Any event passed when the rate limiter is at capacity will be discarded and tracked by an events_discarded_total metric tagged by the bucket’s key.

But it has static value (I think it should be extracted, possibly a bug?):

key="_throttle_key"

Related config:

    [transforms.remap_fluent_throttle_key]
      type = "remap"
      inputs = ["in_fluent"]
      source = '''
      if match(.tag, r'^alert\..*$') ?? false {
        ._throttle_key, err = join([.labels.cluster_name, .labels.alertname], separator: "_")
        if err != null {
          log("Unable to construct throttle key for alert cluster_name=" + to_string!(.labels.cluster_name) + ", alertname="+ to_string!(.labels.alertname) +". Dropping invalid event. " + err, level: "error", rate_limit_secs: 10)
          abort
        }
      } else {
        ._throttle_key, err = join([.cluster_name, .tag], separator: "_")
        if err != null {
          log("Unable to construct throttle key for cluster_name=" + to_string!(.cluster_name) + ", tag="+ to_string!(.tag) +". Dropping invalid event. " + err, level: "error", rate_limit_secs: 10)
          abort
        }
      }
      '''

    [transforms.throttle_fluent]
      type = "throttle"
      inputs = ["remap_fluent_throttle_key"]
      key_field = "_throttle_key"

      # Don't limit apiaccess, useractivity and secevent logs
      exclude.type = "vrl"
      exclude.source = '''!includes(["svcfw.obelixd.apiaccess", "svcfw.obelixd.useractivity", "svcfw.obelixd.secevent"], .tag)'''

      # 150 msg/s per cluster/tag combination
      window_secs = 60
      threshold = 9000

Proposal

Might be done by routing throttled events away and attach additional log_to_metric transform on that events. Basically same feature as dropped option for remap transform.

events that result in runtime errors or aborts will be dropped from the default output stream and sent to the dropped output instead. For a transform component named foo, this output can be accessed by specifying foo.dropped as the input to another component.

References

No response

Version

No response

[spencergilbert]

Responded in Discord as well - but we may be passing just the name of the key, rather than the contained value from that key (which is what should be bucketed).

[jszwedko]

Responded in Discord as well - but we may be passing just the name of the key, rather than the contained value from that key (which is what should be bucketed).

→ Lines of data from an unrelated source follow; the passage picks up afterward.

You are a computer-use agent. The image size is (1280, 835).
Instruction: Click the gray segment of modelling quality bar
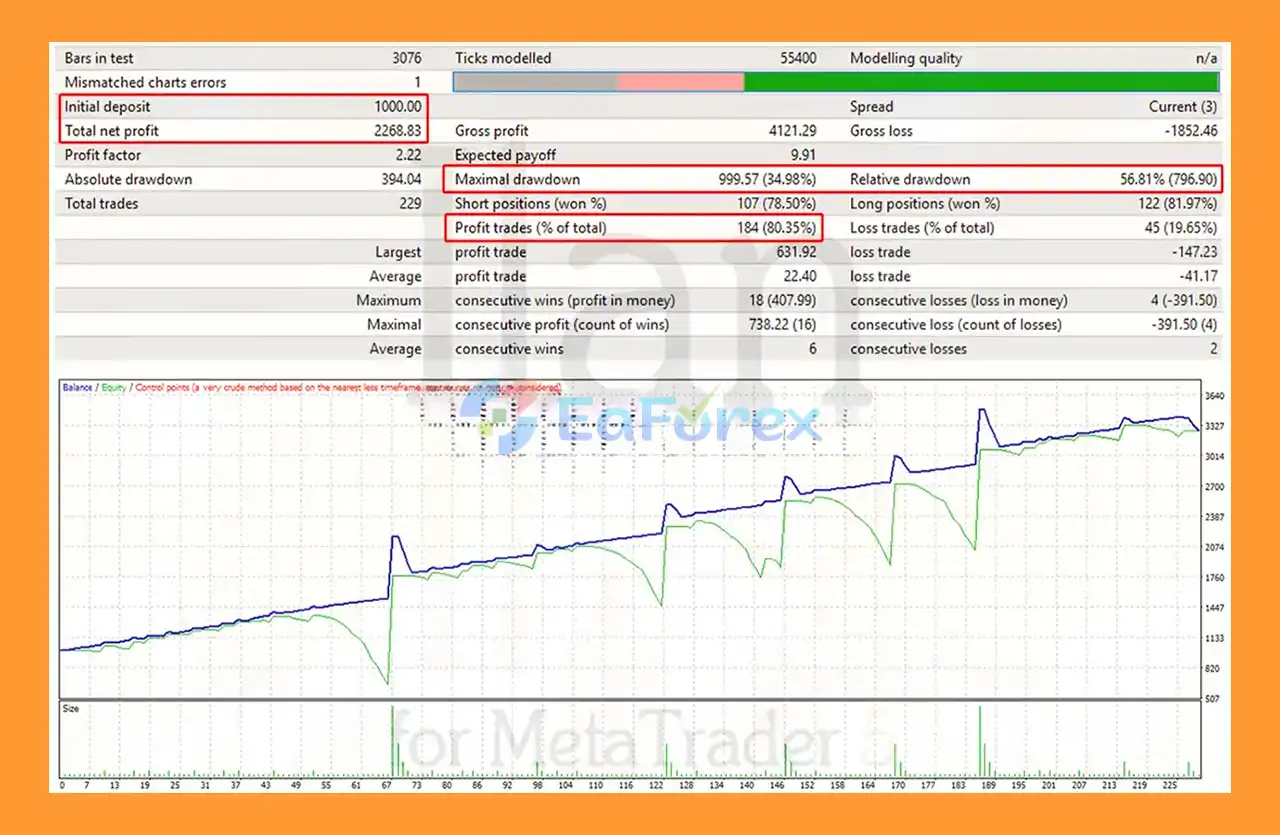pyautogui.click(x=535, y=82)
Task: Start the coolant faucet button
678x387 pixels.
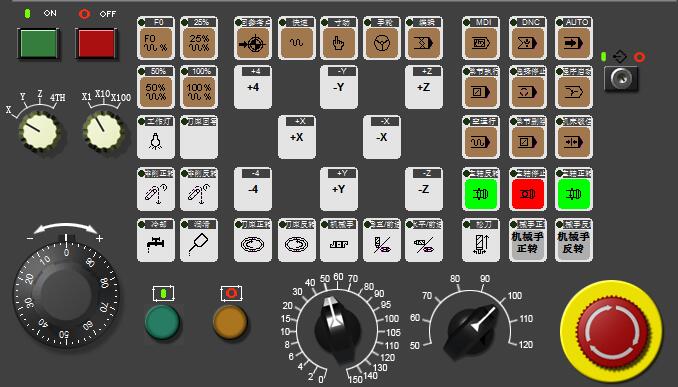Action: click(156, 240)
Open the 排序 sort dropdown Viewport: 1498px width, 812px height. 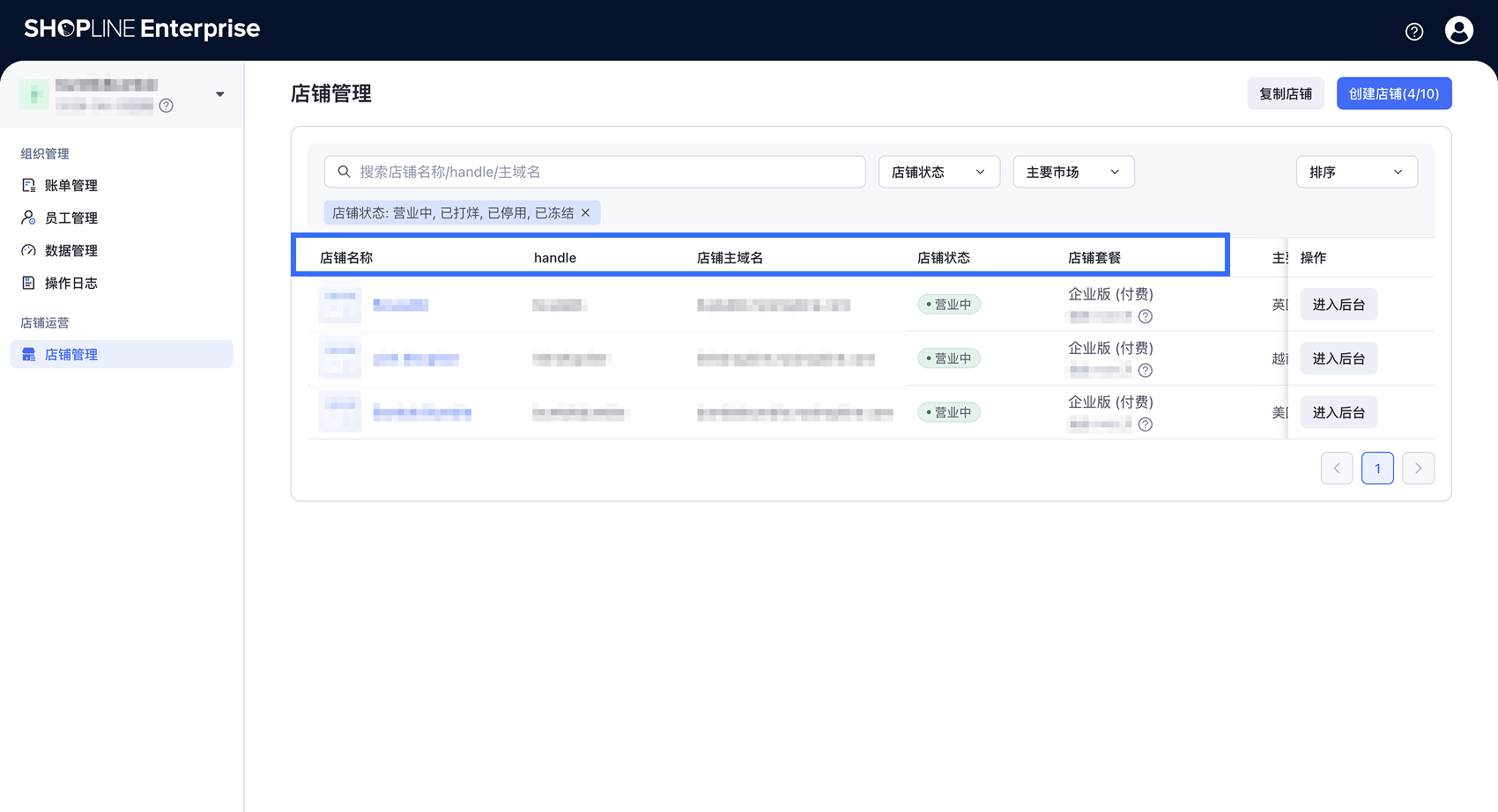pyautogui.click(x=1356, y=173)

Yeah, that looks like the case. I'll open a separate bug for that since I think this feature request to be able to route dropped events is also a good one.

[jszwedko]

Actually @fpytloun, the key_field is a template configuration option in Vector. I think you want need to use the template syntax so: key_field = "{{_throttle_key}}". This is a bit confusing because of the name of the configuration option. I'm struggling to come up with a good name for it at the moment though. thottle_key is a bit better, but still not great.

[fpytloun]

@jszwedko checking related code: https://github.com/vectordotdev/vector/blob/master/src/transforms/throttle.rs#L153

and it indeed seems that key_field should be template to work as expected, otherwise key would be static value and basically useless (it would just rate-limit everything) 🤯 So it's definately wrongly named and wrongly documented (key or throttle_key would make at least some sense but key_field gives impression that it should be just field name).

[neuronull]

This PR was opened to address the documentation: https://github.com/vectordotdev/vector/pull/13561

[jszwedko]

👍 I think I like throttle_key as an improvement at least.

[jszwedko]

@fpytloun just a note that a workaround came up today that would involve using log_to_metric both in-front of, and behind, the throttle transform to generate two metrics that could be subtracted to get the metrics about the throttled events.